Un vecchio adagio dice “le guerre costano”. E’ vero in tutti i sensi, è costoso farle ed alte sono le conseguenze che portano su tutti i settori dell’economia, anche quelli che non sembrano o non sono direttamente coinvolti.
Lo scoppio di una guerra è la spinta alla tessera di un domino che andrà a travolgere tutte le tessere seguenti: si tratta di una reazione a catena di cui si può prendere atto a livello quotidiano; un esempio su tutti è l’aumento del prezzo del petrolio.
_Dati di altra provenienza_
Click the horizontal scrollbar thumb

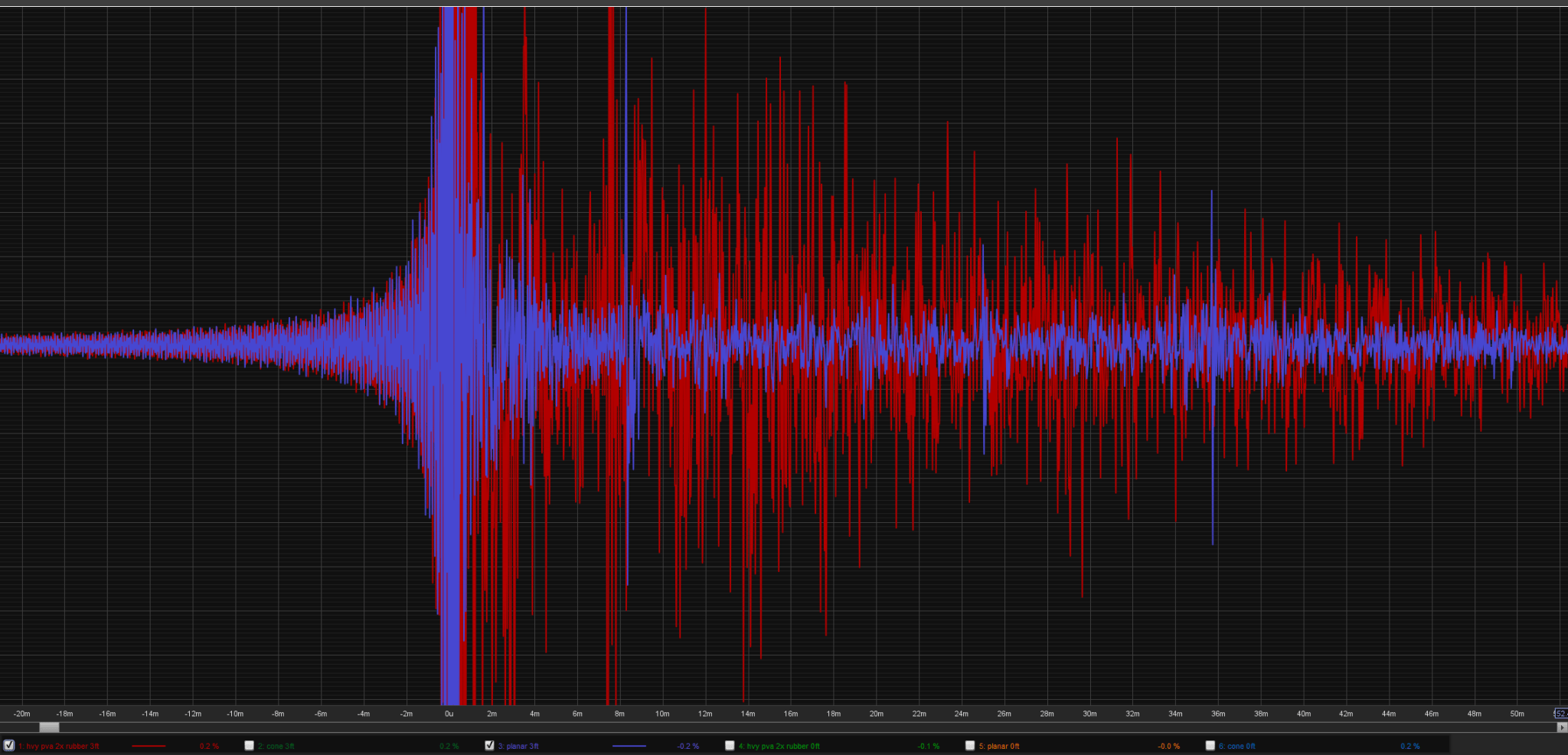point(49,727)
Non sono solo i patrimoni degli oligarchi a risentire della crisi. Nel 2013, la Russia aveva iniziato a vendere due titoli sovrani in dollari. La scadenza per il pagamento è giunta lo scorso 16 marzo.
Data l’esplosiva situazione internazionale, rimane ancora un’incognita se il pagamento dei titoli di stato avverrà puntualmente o meno. C’è da precisare che c’è ancora il periodo di grazia di emergenza che da 30 giorni di tempo alla Russia per pagare il debito.
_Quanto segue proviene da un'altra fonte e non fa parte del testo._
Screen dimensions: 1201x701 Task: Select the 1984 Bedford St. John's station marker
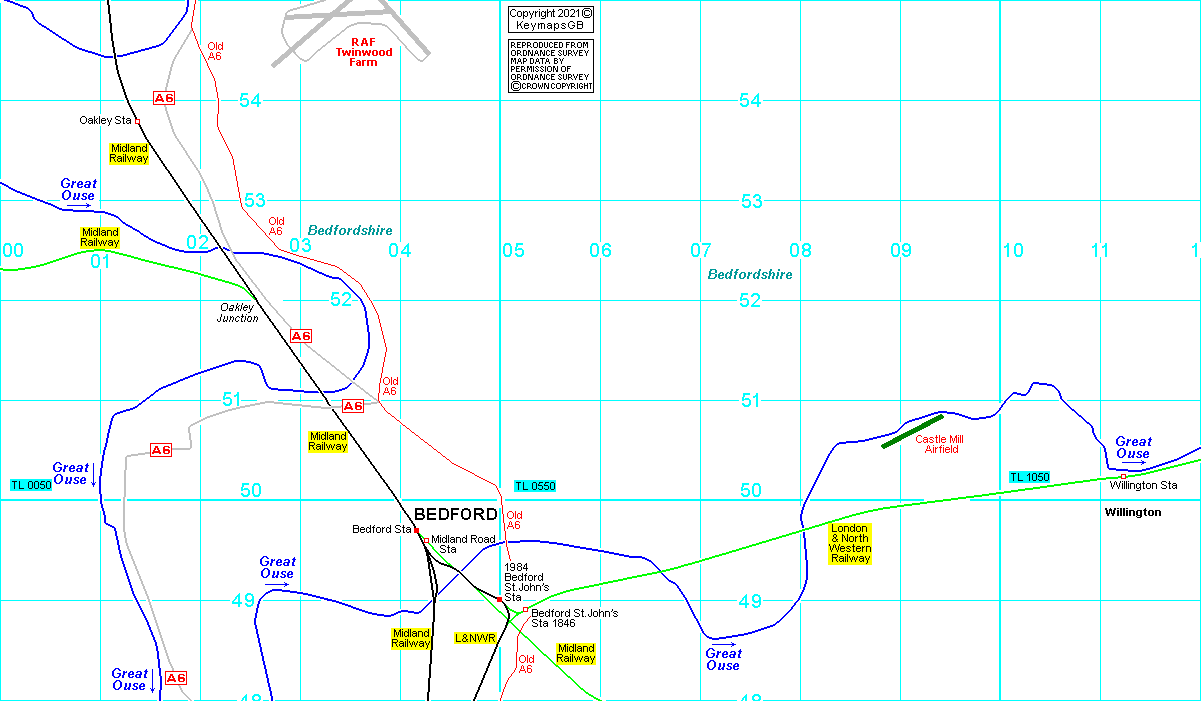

Di certo, appare evidente la difficoltà del Cremlino di pagare in dollari, quindi è molto probabile che il debito verrà assolto in rubli: già questo costituisce un elemento di default, che crea un grande senso di incertezza tra gli investitori.
Cosa vuol dire per gli investitori italiani
Se si guarda il fenomeno nella sua totalità, ammontano a circa 20 miliardi di dollari le obbligazioni russe che sono state acquistate da investitori stranieri. La cifra equivale a 39 miliardi di bond della Russia.
Per quanto riguarda gli investitori italiani, questi ultimi non sembrano gradire particolarmente i titoli obbligazionari russi o ucraini, soprattutto per quanto riguarda coloro che sono dotati di un reddito fisso.
Rispetto a tutta l’esposizione che l’Italia ha all’estero, il debito sovrano russo costituisce solo lo 0,16%: dei 796,6 miliardi di euro, la Russia pesa per un totale del 2,3%.
Per cui nonostante la poco piacevole prospettiva di vedere il proprio credito non pagato o ripagato in rubli – il che significherebbe comunque una perdita certa – l’eventualità colpirebbe solo di striscio gli investitori italiani, che non sono molto presenti su questo mercato.